Columbia Dean Examines Artificial Intelligence in New Book
Published by Routledge, the book introduces readers to artificial intelligence (AI) through the lens of playable media and explores the impact of such software on everyday life. It came about as a response to experiences related to pandemic isolation and our collective dependence on computer-generated connectivity.
“This book emerged from a very uneasy space as COVID-19 cases were on the rise, during a period that forced many of us into hypermediated states, divorced from others and experiencing the world through the lens of computer-mediated communications,” Freedman says. “As a media scholar, I am always drawn to understanding the information architectures and pattern languages that structure new modes of connectivity. While I turned to video games and other play-centric experiences, such as the Peloton and related connected fitness applications, to restore my sense of community and well-being, this project forced me to consider the value of writing about AI and playable media at a time when many scholars have turned to the more overtly pernicious forms of intelligence associated with data mining, deception, displacement and control. Figures as divergent as Stephen Hawking and Elon Musk have urged us to take AI seriously as a threat to humanity, and have prophesized that an unexpected explosion of machine learning will pose an existential risk.”

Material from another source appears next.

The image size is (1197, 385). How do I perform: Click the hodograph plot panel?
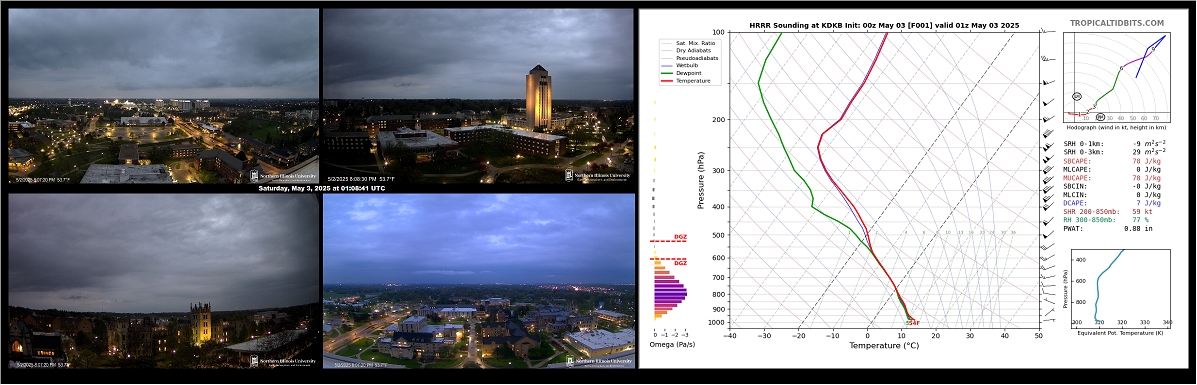(x=1117, y=79)
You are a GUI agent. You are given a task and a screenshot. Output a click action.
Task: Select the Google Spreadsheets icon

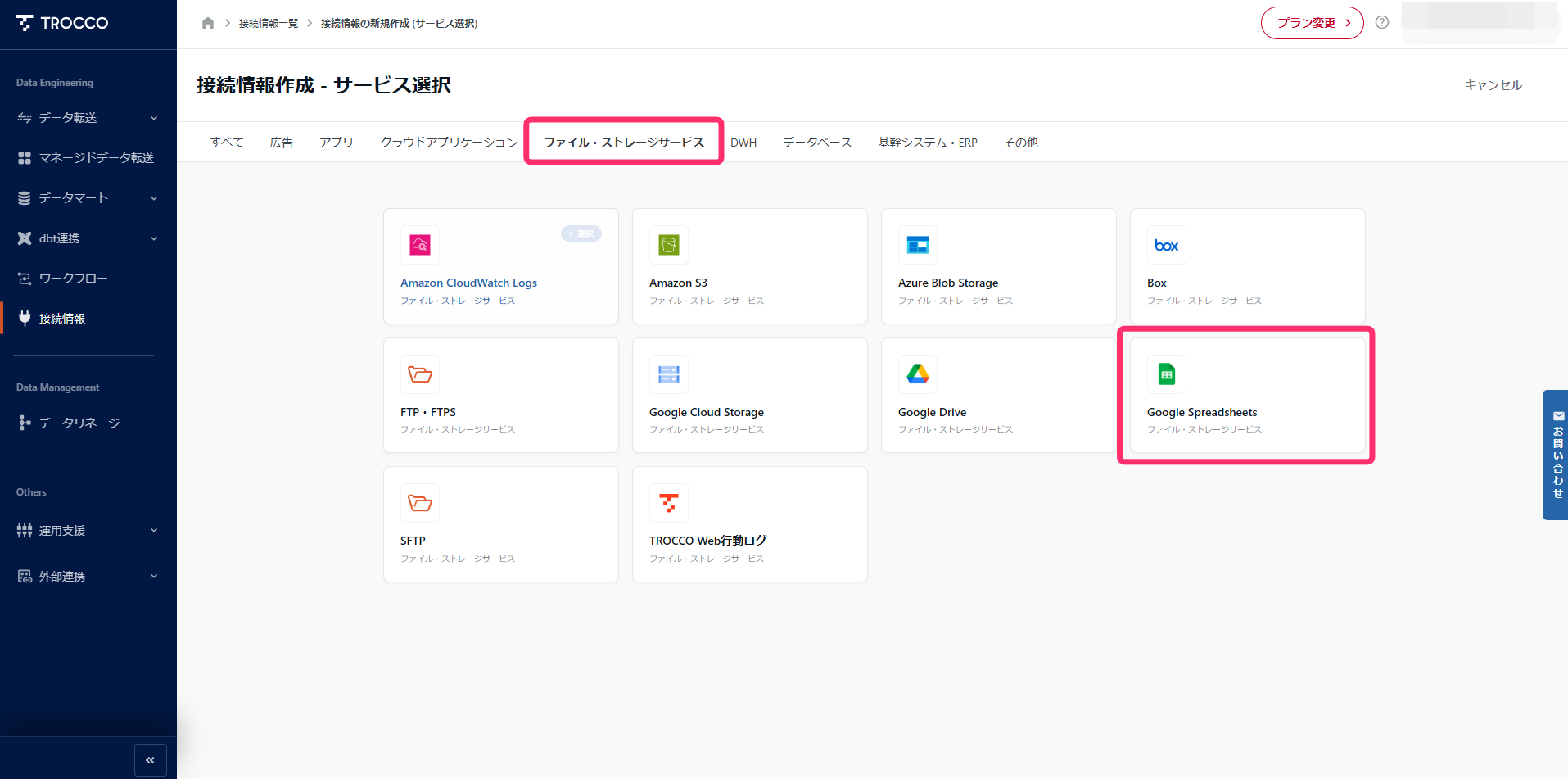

Play seems to be one of the easier access points for understanding the AI frameworks that undergird large sectors of our culture, Freedman says. “The central goal of this book is to help media scholars, practitioners and students understand how AI works, to talk about the infrastructures of playable media, to consider AI in relation to personal and collective agency, and to see its influence on visual culture, while foregrounding the cultural knowledges and values that have been associated with public-facing deployments of AI.”
With this book, Freedman hopes to demystify playable media, talk openly about algorithmic culture, and understand how a number of data-driven media systems are variably used for creative freedom and control.
In addition to this book, Freedman is author of The Persistence of Code in Game Engine Culture (Routledge, 2020) and Transient Images: Personal Media in Public Frameworks (Temple University Press, 2011). He serves on the editorial boards of the International Journal of Creative Media Research and the Journal of Communication and Media Studies, and the advisory board of the Communication and Media Studies Research Network. Freedman is also an accomplished media artist and has been an active public access producer engaged with community media practices; his creative work has been exhibited at notable venues in the United States and abroad, including the Museum of Contemporary Art in Miami, the American Film Institute, MIX New York, and Ars Electronica.